# ENTRIES SHOWN:
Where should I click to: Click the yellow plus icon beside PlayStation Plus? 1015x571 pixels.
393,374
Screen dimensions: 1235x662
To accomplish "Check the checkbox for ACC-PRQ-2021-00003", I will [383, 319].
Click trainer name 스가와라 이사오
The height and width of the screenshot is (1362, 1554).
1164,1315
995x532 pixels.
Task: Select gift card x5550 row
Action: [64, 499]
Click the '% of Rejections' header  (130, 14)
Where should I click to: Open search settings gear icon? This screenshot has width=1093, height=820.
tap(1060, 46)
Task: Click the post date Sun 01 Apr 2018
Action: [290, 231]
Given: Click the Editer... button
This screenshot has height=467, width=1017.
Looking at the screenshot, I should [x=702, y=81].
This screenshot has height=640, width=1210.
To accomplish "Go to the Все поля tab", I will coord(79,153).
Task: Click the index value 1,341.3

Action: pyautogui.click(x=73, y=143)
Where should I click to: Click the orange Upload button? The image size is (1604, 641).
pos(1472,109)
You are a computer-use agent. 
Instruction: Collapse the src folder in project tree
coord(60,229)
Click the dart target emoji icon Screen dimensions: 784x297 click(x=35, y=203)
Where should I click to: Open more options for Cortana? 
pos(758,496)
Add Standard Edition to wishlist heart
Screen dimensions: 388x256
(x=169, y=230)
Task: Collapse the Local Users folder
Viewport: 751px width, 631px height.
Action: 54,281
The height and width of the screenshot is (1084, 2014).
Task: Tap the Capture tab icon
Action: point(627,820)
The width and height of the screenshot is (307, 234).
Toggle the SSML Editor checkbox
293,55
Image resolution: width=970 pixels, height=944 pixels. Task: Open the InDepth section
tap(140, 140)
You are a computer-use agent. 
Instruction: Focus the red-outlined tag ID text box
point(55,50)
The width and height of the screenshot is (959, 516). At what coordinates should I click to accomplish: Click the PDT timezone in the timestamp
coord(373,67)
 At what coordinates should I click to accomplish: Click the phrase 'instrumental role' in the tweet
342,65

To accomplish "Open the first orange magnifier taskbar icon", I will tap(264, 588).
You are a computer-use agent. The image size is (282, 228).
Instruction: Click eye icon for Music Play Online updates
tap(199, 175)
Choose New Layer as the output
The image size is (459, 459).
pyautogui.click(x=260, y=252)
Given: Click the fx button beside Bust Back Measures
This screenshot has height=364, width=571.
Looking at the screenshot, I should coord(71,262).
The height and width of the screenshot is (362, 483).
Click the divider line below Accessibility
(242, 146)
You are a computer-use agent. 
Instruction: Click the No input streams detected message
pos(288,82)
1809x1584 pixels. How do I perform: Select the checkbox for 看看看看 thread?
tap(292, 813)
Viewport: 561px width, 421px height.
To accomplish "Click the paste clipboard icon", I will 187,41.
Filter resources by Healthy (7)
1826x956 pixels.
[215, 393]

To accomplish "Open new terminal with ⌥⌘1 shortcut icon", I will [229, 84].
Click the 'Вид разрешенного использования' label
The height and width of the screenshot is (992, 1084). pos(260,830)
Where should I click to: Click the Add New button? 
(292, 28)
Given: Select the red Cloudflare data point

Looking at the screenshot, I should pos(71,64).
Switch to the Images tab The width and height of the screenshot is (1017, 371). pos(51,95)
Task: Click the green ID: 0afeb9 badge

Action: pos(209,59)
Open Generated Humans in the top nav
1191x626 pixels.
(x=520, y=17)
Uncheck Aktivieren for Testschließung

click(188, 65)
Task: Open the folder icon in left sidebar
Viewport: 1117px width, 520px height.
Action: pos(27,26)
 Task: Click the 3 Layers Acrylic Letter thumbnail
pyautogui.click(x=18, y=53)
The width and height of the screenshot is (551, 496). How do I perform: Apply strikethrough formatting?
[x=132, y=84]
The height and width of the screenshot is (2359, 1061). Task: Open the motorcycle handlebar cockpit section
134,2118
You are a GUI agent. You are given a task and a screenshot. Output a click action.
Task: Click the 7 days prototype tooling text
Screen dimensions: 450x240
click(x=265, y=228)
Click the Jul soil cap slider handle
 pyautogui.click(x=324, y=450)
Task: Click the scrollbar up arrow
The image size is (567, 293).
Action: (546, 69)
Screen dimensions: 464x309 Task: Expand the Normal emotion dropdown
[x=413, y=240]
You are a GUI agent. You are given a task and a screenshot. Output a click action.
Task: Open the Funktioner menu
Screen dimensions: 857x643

# TASK OBJECTIVE:
From the line that holds "Click the Jul soil cap slider handle" down to the last line of the material, copy every line exactly and add nothing.

# THE ANSWER:
Click the Jul soil cap slider handle
 pyautogui.click(x=324, y=450)
Task: Click the scrollbar up arrow
The image size is (567, 293).
Action: (546, 69)
Screen dimensions: 464x309 Task: Expand the Normal emotion dropdown
[x=413, y=240]
You are a GUI agent. You are given a task and a screenshot. Output a click action.
Task: Open the Funktioner menu
Screen dimensions: 857x643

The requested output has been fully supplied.